COURT OF APPEALS OF THE STATE OF CONNECTICUT
Mar 10, 2020
196 Conn. App. 420 (Conn. App. Ct. 2020)

Opinion

AC 40991

03-10-2020

STATE of Connecticut v. David S. BORNSTEIN

Matthew D. Dyer, Bristol, for the appellant (defendant). Ronald G. Weller, senior assistant state's attorney, with whom, on the brief, were Brian Preleski, state's attorney, and Louis J. Luba, Jr., senior assistant state's attorney, for the appellee (state).


Matthew D. Dyer, Bristol, for the appellant (defendant).

Ronald G. Weller, senior assistant state's attorney, with whom, on the brief, were Brian Preleski, state's attorney, and Louis J. Luba, Jr., senior assistant state's attorney, for the appellee (state).

Alvord, Moll and Beach, Js.

BEACH, J. The defendant, David S. Bornstein, appeals from the denial of his motion to dismiss charges of harassment and violation of a civil protection order. The motion asserted that the state was collaterally estopped from pursuing the charges against him. The state argues that the defendant's appeal should be dismissed for lack of a final judgment or, in the alternative, denied on its merits. We agree with the state and dismiss the appeal.

The following background is relevant to this appeal. "The defendant was assisting the Newington High School girls softball team in the capacity of a volunteer coach. The juvenile complainant (juvenile) was a member of that team. In an effort to improve her softball playing skills and abilities, the defendant agreed to provide the juvenile with private coaching during August and September, 2015. In October, 2015, the juvenile's mother learned that the defendant had been personally e-mailing and texting the juvenile on a regular basis concerning issues that were about the juvenile's personal life. The mother of the juvenile believed that these text messages were inappropriate, coming from a man in his late sixties to a fifteen year old girl.

"The juvenile's mother brought these messages to the Newington High School girls softball team head coach, as well as the Newington High School athletic director. As a result of the messages, the defendant was relieved from his position with the Newington High School softball team and advised to stop all communication with the juvenile. The defendant was not arrested for this conduct, but was warned by the Newington police of possible arrest if the defendant initiated contact with the juvenile. "The defendant had no contact with the juvenile from October, 2015 to sometime in March, 2016, when at a nonschool softball event, the defendant was seen near the juvenile's team dugout. Shortly after this contact, the defendant sent a text message to the juvenile.

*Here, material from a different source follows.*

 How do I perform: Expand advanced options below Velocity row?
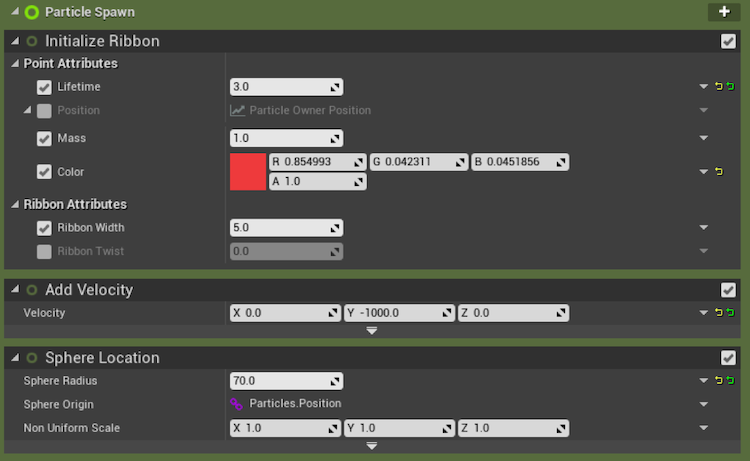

"After this activity, the juvenile and her mother obtained an ex parte civil protection order on April 7, 2016. A hearing on the order was conducted on April 25 and May 3, 2016. The bas[es] of the request for the civil [protection] order [were] messages that occurred in October of 2015, the defendant's attendance at the site of the juvenile's softball game in March of 2016, and a cell phone call to the juvenile on April 22, 2016. At the conclusion of this hearing, the court ... denied the request for a civil [protection] order. It is this hearing which serves as the basis of the defendant's claim of collateral estoppel."

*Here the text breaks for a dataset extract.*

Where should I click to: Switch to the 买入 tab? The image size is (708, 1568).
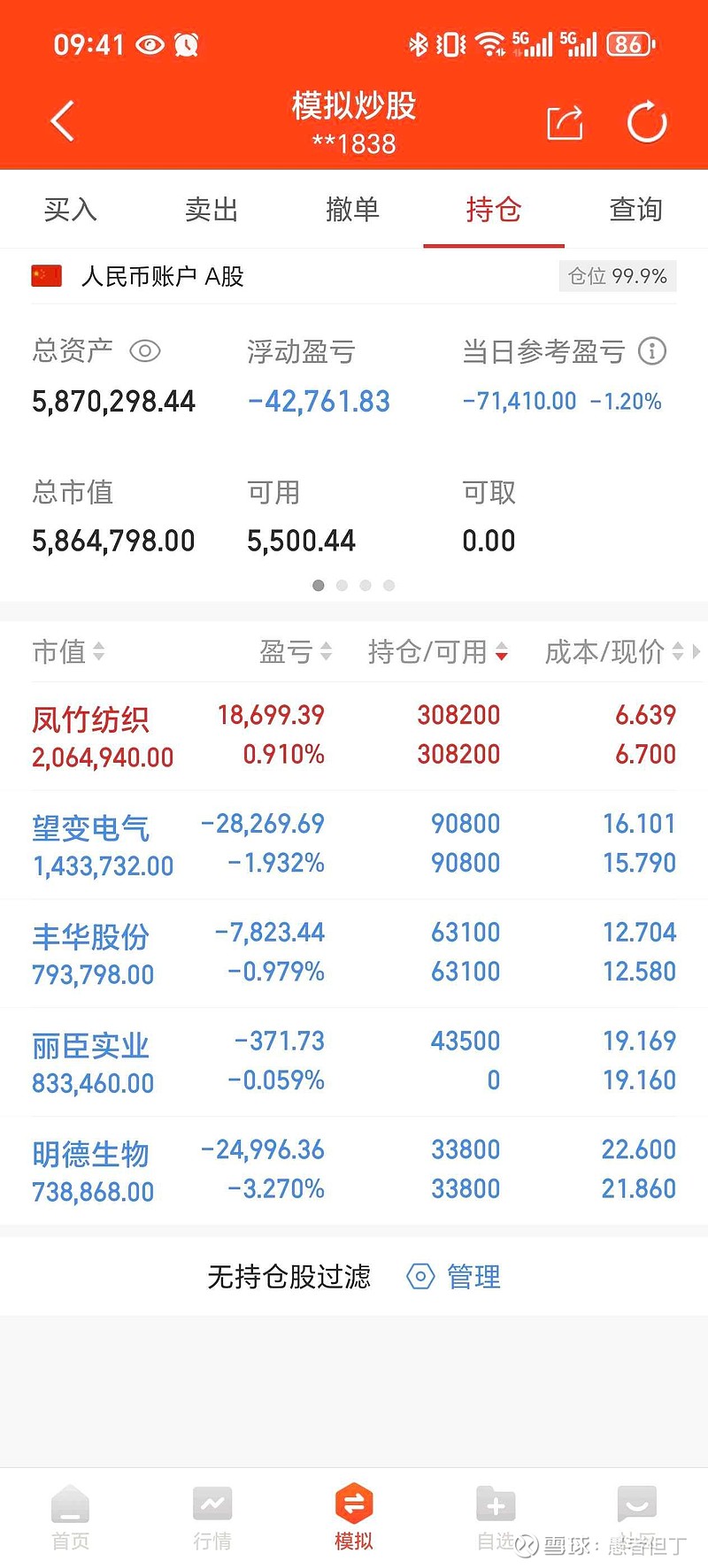point(71,209)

In denying the application for the civil protection order, Judge Shortall concluded that the defendant had not "knowingly violated the stalking statute [General Statutes § 53a-181d ]," and that the evidence did not support the need for an order to prevent him from committing acts that might violate the stalking statute in the future. The court expressly cautioned that its decision was "not meant to express the [c]ourt's opinion on any other proceedings or official actions that may arise or may have arisen out of these events."

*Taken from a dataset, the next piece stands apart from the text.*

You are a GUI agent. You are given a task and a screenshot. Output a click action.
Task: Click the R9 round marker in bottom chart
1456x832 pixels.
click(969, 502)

"On October 20, 2016, the defendant was arrested for harassment in the second degree for his conduct with the juvenile in October, 2015 [in violation of General Statutes § 53a-183 ]." In Docket No. H15N-CR16-0285241-S, he was charged with harassment in the second degree in violation of General Statutes § 53a-183 (a) (2) and risk of injury to a child in violation of General Statutes § 53-21 (a) (1).

On April 29, 2016, the defendant was charged in Docket No. H15N-CR16-0283065-S with violation of a civil protection order in violation of General Statutes § 53a-223c. This charge arose from the April 22, 2016 cell phone call, which occurred while the ex parte civil protection order was in effect.

The defendant moved to dismiss the charges in both dockets, on the ground that the state was collaterally estopped from pursuing them. He contended that the relevant factual allegations previously had been the subject of a full evidentiary hearing regarding the civil protection order in April and May, 2016; therefore, according to the defendant, the state was precluded from pursuing those allegations a second time because the facts already had been fully and fairly litigated and the parties were in privity with each other.

The defendant also sought to dismiss the charges in Docket No. H15N-CR16-0285241-S on different grounds. The trial court granted that motion to dismiss as to the risk of injury count. No issue regarding the dismissal of that count is before us. The counts before us are harassment in the second degree in Docket No. H15N-CR16-0285241-S and the violation of a civil protection order in Docket No. H15N-CR16-0283065-S.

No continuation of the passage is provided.